What happened? You get “reconstructions” that were functionally equivalent to MBH as shown below: high calibration r2, high verification RE and negligible verification r2 : same as MBH98 in the AD1400 network. Virtually all of the MBH proxies can be replaced with white noise with no impact whatever on the reconstruction. However there are a few “active ingredients” – in the AD1400 network, they are the Graybill bristlecone pine PC1 and the problematic Jacoby Gaspé series. See this post for a derivation of the graphic below.
Left – Tech stocks; right – MBH. Top left – Tech PC1 (red), MBH recon (smoothed- blue).

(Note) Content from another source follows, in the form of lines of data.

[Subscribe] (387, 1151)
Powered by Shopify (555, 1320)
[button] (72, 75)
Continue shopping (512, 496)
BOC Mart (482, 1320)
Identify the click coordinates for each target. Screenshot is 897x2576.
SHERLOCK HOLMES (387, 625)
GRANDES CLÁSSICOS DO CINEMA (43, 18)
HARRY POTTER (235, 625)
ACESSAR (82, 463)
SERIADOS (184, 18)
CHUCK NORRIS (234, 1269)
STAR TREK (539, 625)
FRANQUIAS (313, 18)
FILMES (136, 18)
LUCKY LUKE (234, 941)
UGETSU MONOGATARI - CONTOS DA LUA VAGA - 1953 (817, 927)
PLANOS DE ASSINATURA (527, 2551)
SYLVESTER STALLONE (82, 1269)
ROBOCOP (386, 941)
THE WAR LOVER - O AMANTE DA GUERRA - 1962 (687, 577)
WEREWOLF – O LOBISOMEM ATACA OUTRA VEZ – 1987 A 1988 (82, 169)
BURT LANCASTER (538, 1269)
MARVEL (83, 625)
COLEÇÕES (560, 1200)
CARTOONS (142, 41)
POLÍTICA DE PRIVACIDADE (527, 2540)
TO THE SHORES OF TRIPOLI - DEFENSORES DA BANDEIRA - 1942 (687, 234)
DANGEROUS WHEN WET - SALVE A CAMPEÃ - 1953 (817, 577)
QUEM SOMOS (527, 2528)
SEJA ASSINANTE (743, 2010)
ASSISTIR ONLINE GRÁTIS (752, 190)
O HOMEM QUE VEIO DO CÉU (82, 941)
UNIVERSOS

Top- Tech PC1 and Gaspé-NOAMER PC1 blend; Middle – plus network of actual proxies; Bottom – plus network of white noise.
So from a mathematical point of view, this very different type of pseudoproxy situation has to be incorporated into the testing universe. There is no evidence that the MBH proxies contain a common signal along the lines of the Mann et al 2007 pseudoproxy test. If anything, the MBH proxies are remarkably orthogonal. Because they are “near orthogonal”, you end up with an interesting mathematical situation in which the matrix that rotates PLS coefficients to OLS coefficients is near-orthogonal and thus Mannian situation can end up being much closer to an OLS overfit than one would like.
One of the obstacles to understanding the situation is that people are used to regressions from cause to effect as Ross pointed out, where collinearity is a problem. Here you actually want collinearity and orthogonality is the problem. Mannian inverse regression is actually an improvement on OLS which is not “optimal” at all, but in a case where the proxies are near orthogonal, it may revert back to having OLS problems.
If you don’t know much about the proxies other than their sign, I think that there’s something to be said for quite simple averaging procedures. You may leave something on the table but you’re less likely to screw up. As for re-scaling after averaging – both UC and Jean S recoil at this step: it’s a different kettle of fish and deserves a lot more thought than has been given to it. It’s not a given that it’s a good technique and I’ll discuss this another day. That’s one reason why the Loehle method – the simple average so scorned by JEG – is intriguing: it avoids the potentially problematic re-scaling step. It may have other problems but it avoids that one.
One of the things that I’d be interested in seeing from the various Mann networks is a barplot of the coefficients along the lines of the plot shown here for the VZ network. Yeah, I know that they say that it’s impossible, but I suspect that they can be extricated somehow. Maybe JEG can figure out how.